Drug/nutrition interaction in the developing brain: Dipyrone enhances spreading depression in rats

Abstract

The abuse of pharmaceutical drugs and the inadequate ingestion of nutrients constitute external factors that can alter brain development, both individually and in combination. We used cortical spreading depression (CSD) as a neurophysiological parameter to investigate the combined effects of the antipyretic/analgesic/anti-inflammatory drug dipyrone and malnutrition (M) in the developing rat brain. Suckling malnourished rats (M; n = 69) and well nourished controls (W; n = 76) received dipyrone (300 mg/kg/day) or saline per gavage for 7 consecutive days during the 2nd, 3rd, or 4th postnatal week. At 35–45 days, CSD was recorded at 2 points in the parietal region. In both groups, dipyrone increased CSD propagation velocities compared to respective saline controls ( P < 0.05). This effect was intensified when dipyrone application during the 4th postnatal week intensified the increase compared to the 2nd and 3rd weeks.
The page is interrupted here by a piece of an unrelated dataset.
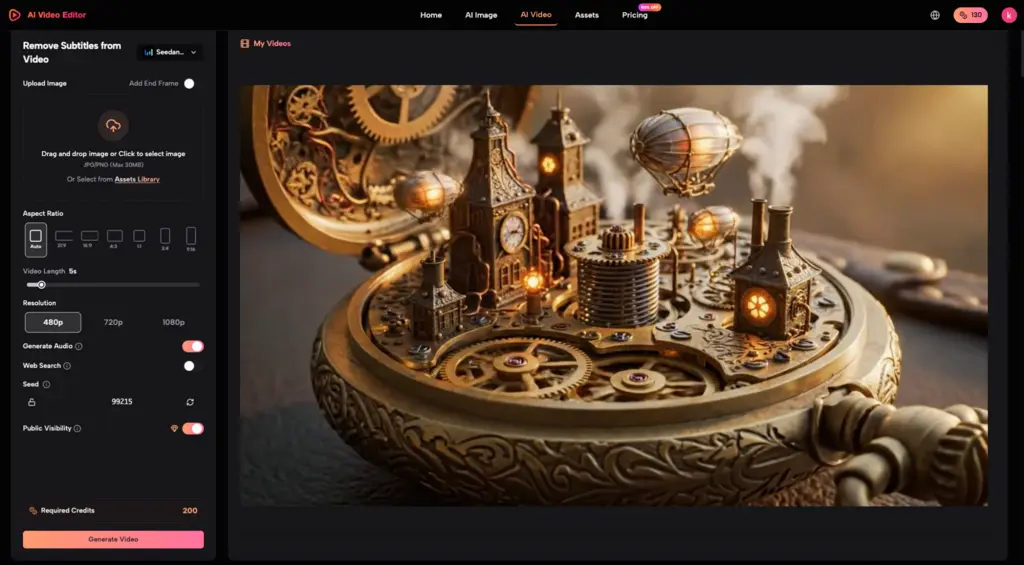Open the Assets Library link
Viewport: 1024px width, 565px height.
(x=137, y=179)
In saline-treated groups, the velocities (mean ± s.d., in mm/min) were 3.70 ± 0.11, 3.77 ± 0.16, and 3.78 ± 0.13 (W) and 4.13 ± 0.10, 4.16 ± 0.10, and 4.14 ± 0.09 (M), for animals treated in the 2nd, 3rd and 4th postnatal weeks. In dipyrone-treated groups, the respective values were 3.99 ± 0.14, 4.03 ± 0.16, and 4.30 ± 0.19 (W) and 4.47 ± 0.17, 4.70 ± 0.31, and 5.01 ± 0.28 (M). Results support the hypothesis that dipyrone has a CSD-facilitating effect, which is more intense at a late brain developmental stage and is facilitated by malnutrition. This may help explain the developmental brain excitability changes that are associated with pharmacological and nutritional factors.